As you can see, the entities are somewhat complex in thier positioning in the utterances. Likewise, since there are so many utterances, I don't know if LUIS will try and pick the simplest one and ignore the more complex ones (perhaps that could be why it isn't extracting all of the entities?)

Ignore that one of the entities is named "intent", it was just a convenient name for that entity.

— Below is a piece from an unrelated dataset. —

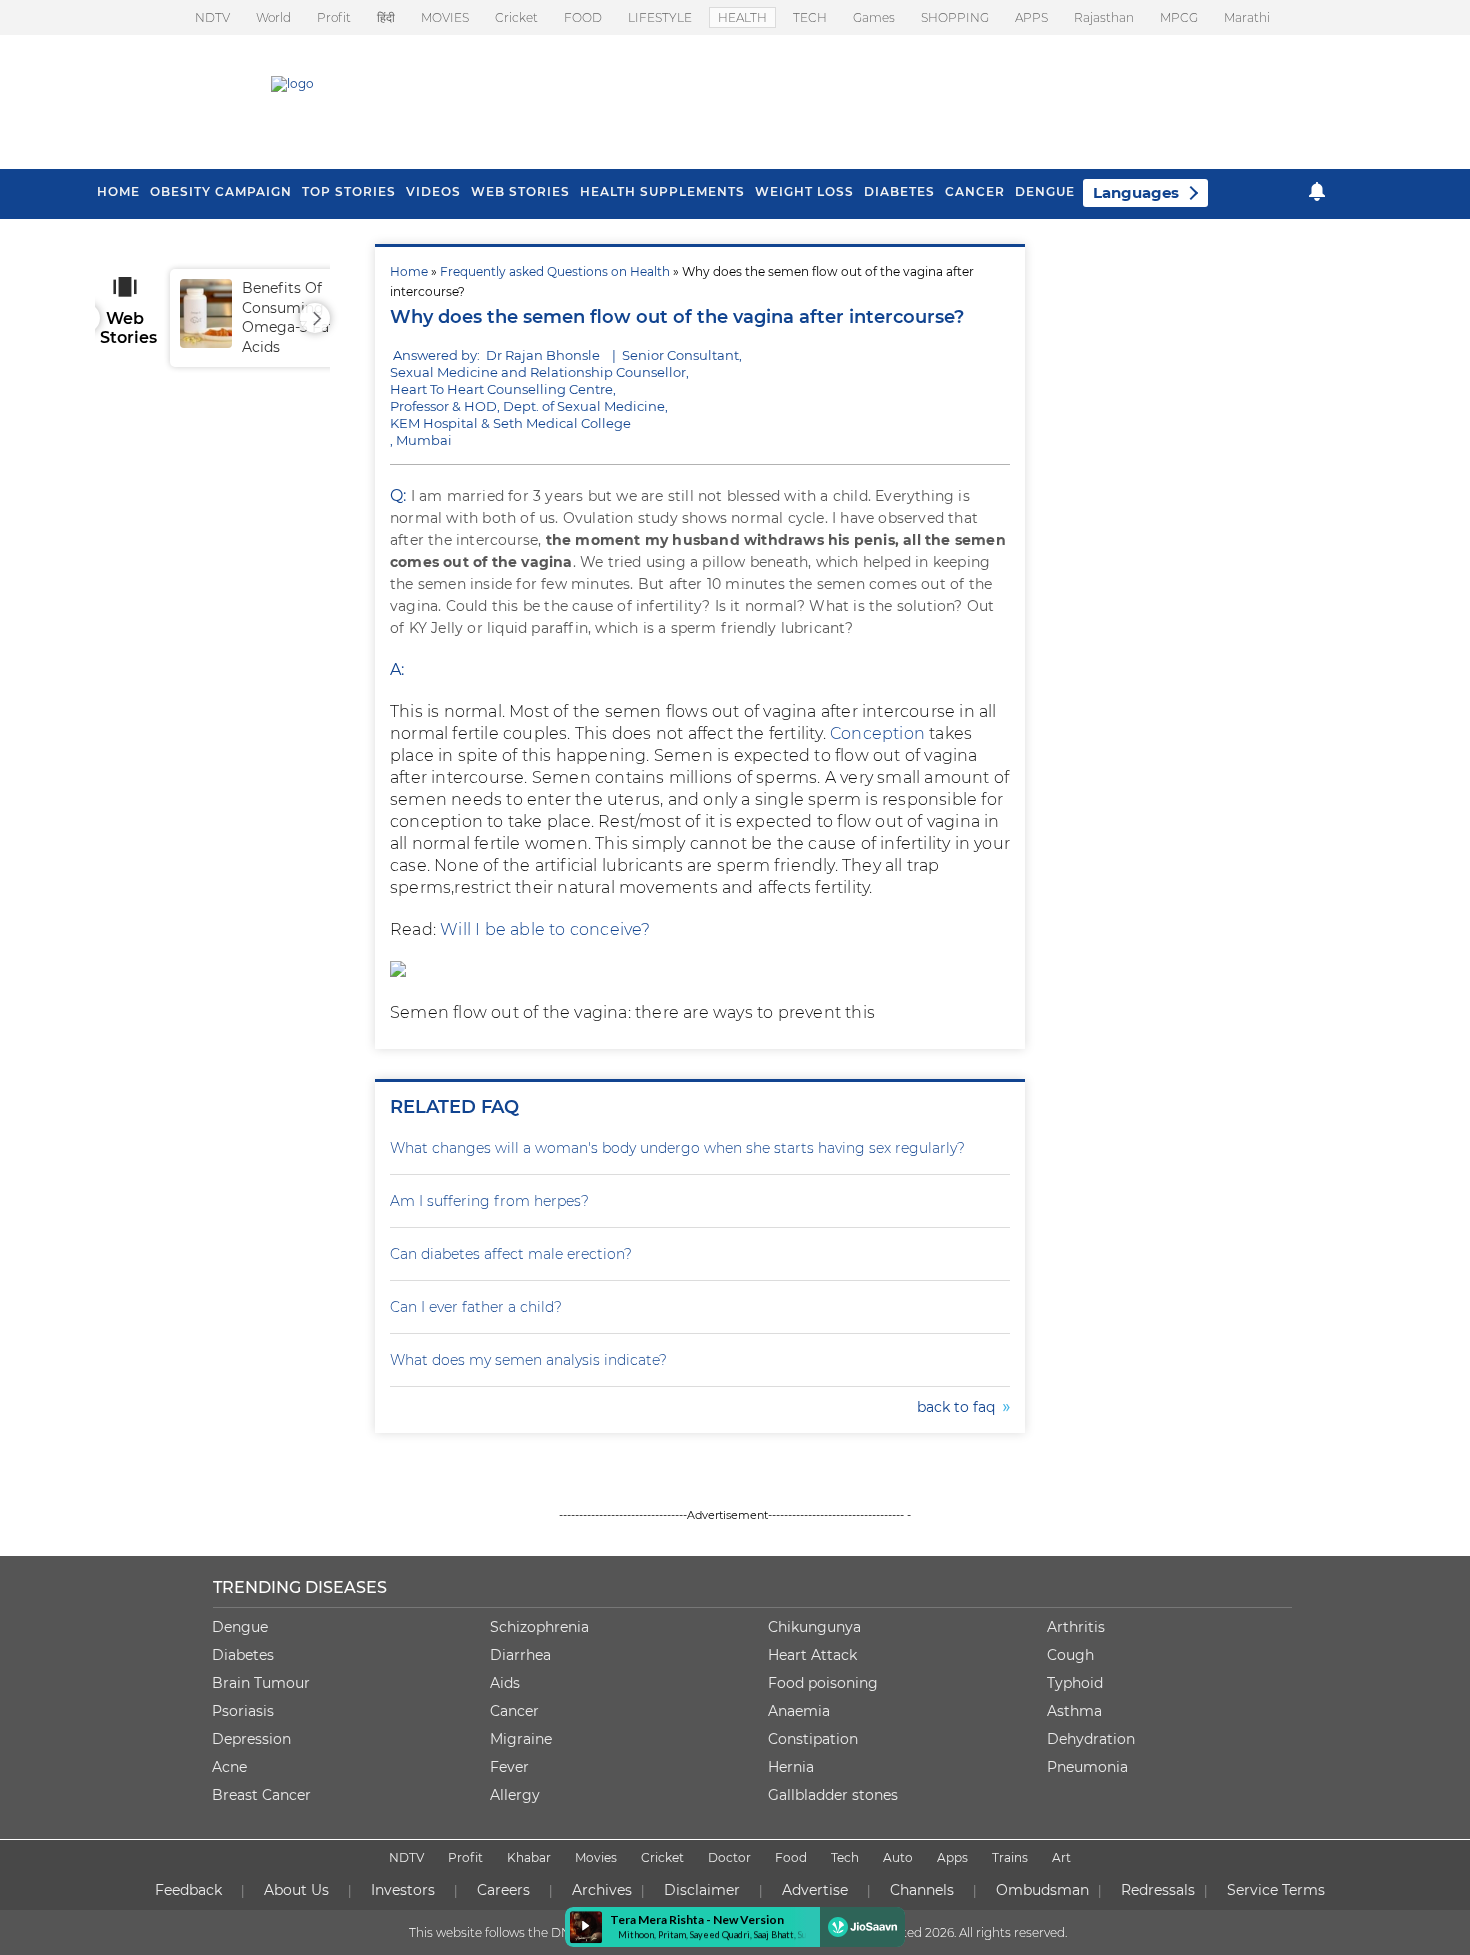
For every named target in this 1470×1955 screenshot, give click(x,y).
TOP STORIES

A direct example that shows using one of these exact utterances. It gets the intent right, but only extracts a single entity: enter image description here

2
Do you train your app after you labeled entities in your example utterance?Fei Han
Yes, it is trained.g01d
@user9862995 could you give more details on how you're creating your entities so that we can try to repro your issue and in turn work towards a solution?Zeryth
@Zeryth I have added some more info to the question, but I'm not sure what you mean by how I am creating the entities. I've tried to answer as best as I could.g01d
@user9862995 thank you. And to clarify, I meant to ask were you creating just simple entities? List Entity? Regex? etc.Zeryth

2 Answers

0
votes

@user9862995

I was able to extract all entities by doing the following:

  1. Created “opinion” intent
  2. Added the 4 utterances that show up in your screen shot
  3. Labeled the entities in the utterances—all are of “simple” entity type
  4. Train
  5. Testing I use the utterance “you want to ride shotgun in this old truck or not”

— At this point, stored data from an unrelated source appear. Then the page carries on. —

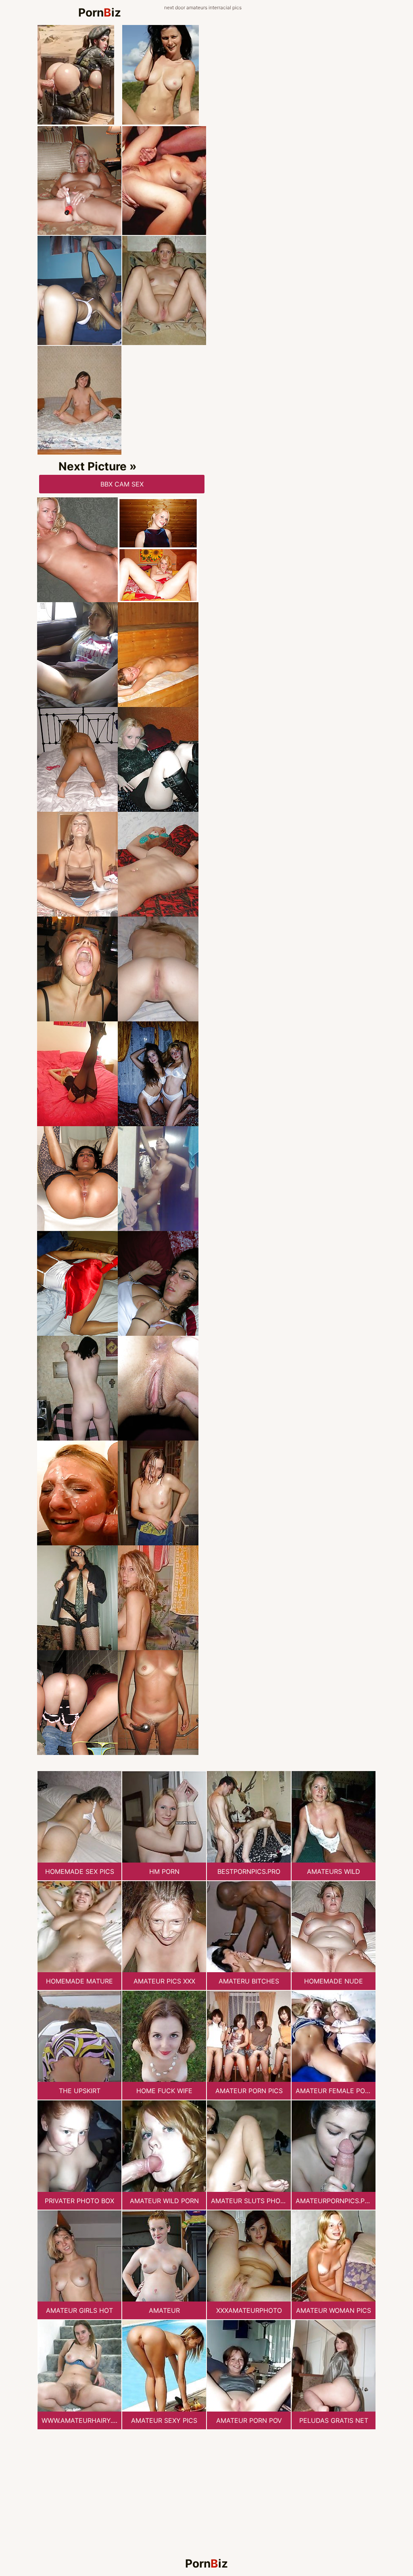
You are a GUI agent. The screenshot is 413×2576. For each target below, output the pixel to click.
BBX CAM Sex (122, 484)
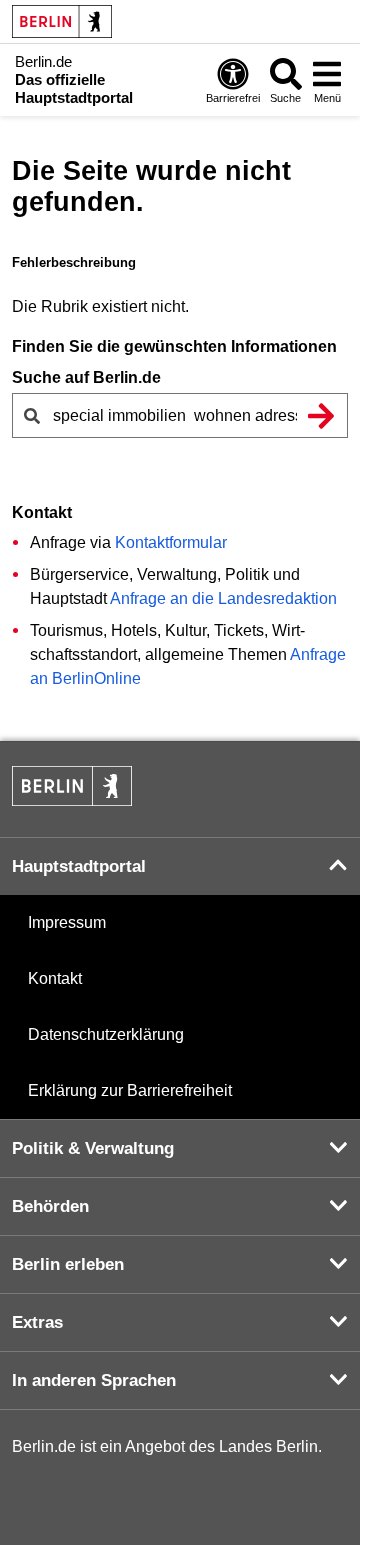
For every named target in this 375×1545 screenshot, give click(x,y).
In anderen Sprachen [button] (94, 1380)
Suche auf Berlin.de (86, 377)
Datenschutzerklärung (106, 1034)
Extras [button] (37, 1322)
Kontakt (55, 978)
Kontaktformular (171, 542)
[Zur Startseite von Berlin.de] (72, 800)
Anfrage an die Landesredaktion (223, 598)
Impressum (67, 922)
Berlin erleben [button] (68, 1264)
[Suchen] (321, 415)
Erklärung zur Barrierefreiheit (130, 1090)
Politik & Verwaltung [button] (93, 1148)
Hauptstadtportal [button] (79, 866)
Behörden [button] (50, 1206)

Results: all 4 entities in the utterance are extracted

enter image description here

So given the information that you've provided to me, the only difference that I can see right now is the number of utterances you've added. It would be difficult to identify exactly why the entities are under-detected in your case (it could be for example a word has been labeled as multiple entities, thereby confusing LUIS or other causes).

Would you be able to share the JSON of your model?

If not, then the best answer given the information at hand would be to follow the best practices outlined in the documentation, specifically with building iteratively, and testing, rather than adding thousands of utterances at once--it could be potentially several conflicting rules that are causing the cocktail behavior that you see output!

Also, be sure to visit the "Review endpoint utterances" section of your LUIS app and take advantage of LUIS's active learning to improve quality of the results you receive. With active learning,

LUIS examines all the endpoint utterances and selects utterances that it is unsure of. These utterances you can label/train/publish to identify the utterances more accurately.

0
votes

MS LUIS... works like below in sequential order...hope this may give you some ideas.

  • First, it will recognize all applicable entities from user input
  • Second, it will filter out all intents but retain the intents which have matching entities
  • Thirdly, it will further filter out the intents based on other matching words (not entities) from the user input
  • Finally, it will assign the confidence level to intents and get you the output

Too many utterances may cause the problems you are facing. Use the patterns in line with intents that will decrease number of utterances required with an improved accuracy. need to be a bit of creative here.